Questo studio pubblicato su Biological Trace Element Research, 2020, ha proposto che il solfato di zinco (ZnSo4) eserciti effetti antiproliferativi sulle cellule DU-145 inducendo apoptosi, cambiamenti morfologici, danni ossidativi e infiammazione.

Attività citotossica e antimetastatica selettiva nelle cellule di cancro alla prostata DU-145 indotta dall'estratto di corteccia e dal fitochimico Annona muricata L., annonacina

Questo articolo di ricerca è stato pubblicato su BMC Complementary Medicine and Therapies nel 2020. Questo studio ha esplorato il potenziale citotossico e antimetastatico di una pianta, l'estratto di corteccia di Annona muricata L., e del suo bioattivo annonacina nella linea cellulare DU-145.
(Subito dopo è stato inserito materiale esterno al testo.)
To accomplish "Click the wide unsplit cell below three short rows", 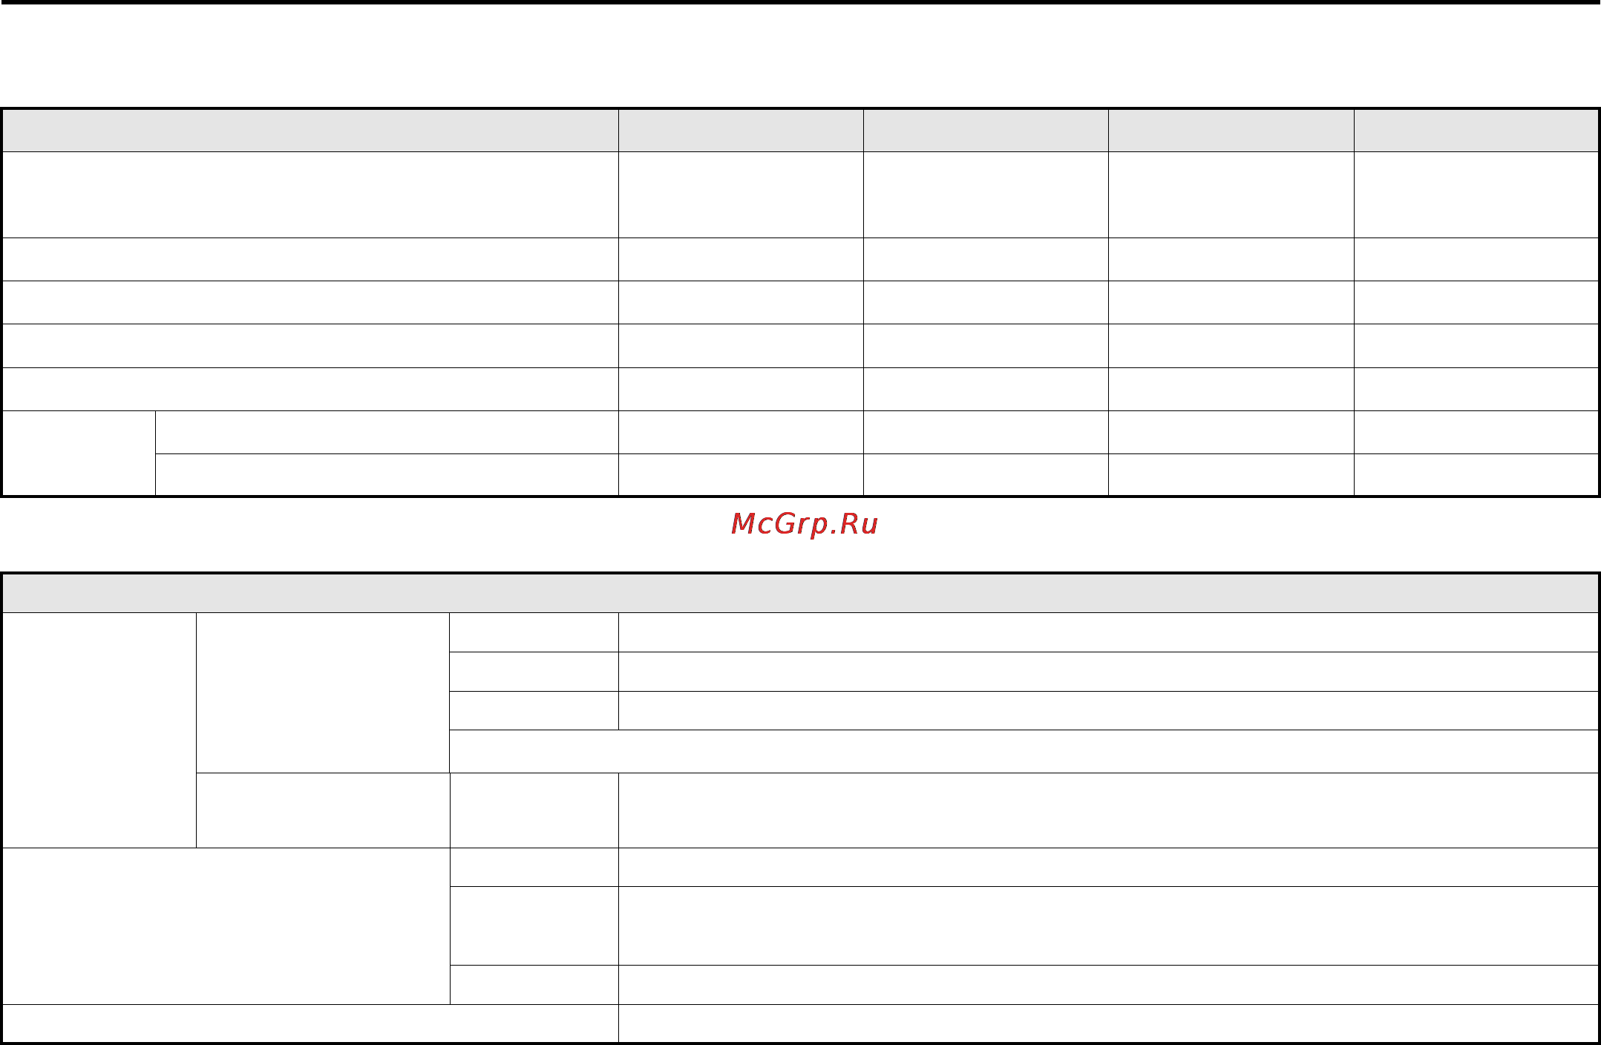I will 1024,751.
Il percorso del LncRNA LOXL1-AS1/miR-let-7a-5p/EGFRregola la resistenza alla doxorubicina delle cellule di tumore alla prostata DU-145

Questa pubblicazione su IUBMB Life (2019) ha proposto che l'interazione del long non-coding RNA LOXL1-AS1 con il miR-let-7a-5p e la via dell'EGFR regoli la resistenza alla doxorubicina nelle cellule di cancro alla prostata DU-145.
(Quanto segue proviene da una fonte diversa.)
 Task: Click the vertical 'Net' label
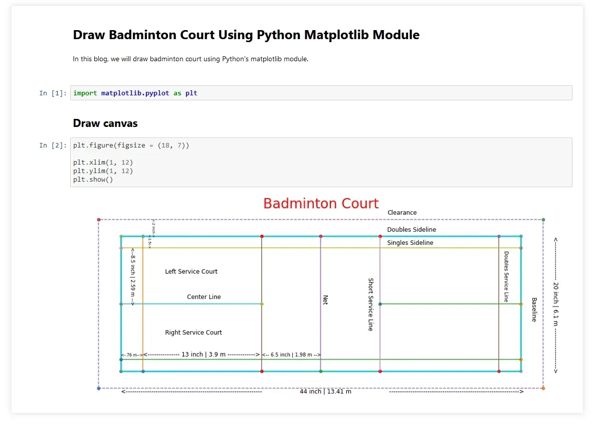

La down-regulation di DDR1 induce l'apoptosi e inibisce l'EMT attraverso la fosforilazione di Pyk2/MKK7 nelle linee cellulari di cancro alla prostata DU-145 e Lncap-FGC

L'articolo pubblicato su Anti-Cancer Agents in Medicinal Chemistry (2020) afferma che la downregulation del gene Discoidin Domain Receptor1 (DDR1) causa la morte delle cellule DU-145 e inibisce la transizione epiteliale-mesenchimale (EMT) attraverso l'attivazione della via Pyk2/MKK7.

La casticina inibisce la migrazione e l'invasione delle cellule del carcinoma prostatico umano DU 145 attraverso le vie di segnalazione Ras/Akt/NF-κB

Questo studio pubblicato sul Journal of Food Biochemistry (2019) propone che la masticina, un polimetossiflavone, inibisca la migrazione e l'invasione delle cellule DU-145 regolando la segnalazione Ras/Akt/NF-κB.

6. risorse per la linea cellulare DU-145: Protocolli, video e altro

Sono disponibili molte risorse online sulla linea cellulare del cancro alla prostata DU-145. In questa sezione verranno citate alcune risorse che spiegano la manipolazione, il mantenimento e il protocollo di trasfezione di queste cellule:

  • Trasfezione di DU-145: Questo video tutorial è una guida graduale per imparare il protocollo di trasfezione delle cellule DU-145.

Il protocollo di coltura delle cellule DU-145 è menzionato qui.

  • Sottocoltura di DU-145: Questo link vi aiuterà a conoscere il protocollo per la subcoltura o la sottocoltura delle cellule DU-145.
  • Cellule DU-145: Questo sito web contiene molte informazioni utili sulla linea cellulare DU-145, tra cui il terreno di coltura DU145, il protocollo per la subcoltura e la gestione delle colture proliferative e crioconservate.

Riferimenti

  1. Lima, A.R., et al., Discriminazione tra l'esometaboloma delle cellule prostatiche umane normali e cancerose mediante GC-MS. Rapporti scientifici, 2018. 8(1): p. 5539.
  2. Xiao, L., et al., Il silenziamento dell'espressione di ACTG1 induce la transizione epitelio-mesenchimale del cancro alla prostata attraverso la via di segnalazione MAPK/ERK. DNA and Cell Biology, 2021. 40(11): p. 1445-1455.
  3. Gogacz, M., et al., Effetti antitumorali degli estratti di propoli ottenuti con il metodo della separazione a freddo sulle linee cellulari di cancro alla prostata PC-3 e DU-145. Molecole, 2022. 27(23): p. 8245.
  4. Kar, F., et al., La betaina sopprime la proliferazione cellulare aumentando l'apoptosi mediata dallo stress ossidativo e l'infiammazione nella linea cellulare di cancro alla prostata umano DU-145. Cell Stress and Chaperones, 2019. 24: p. 871-881.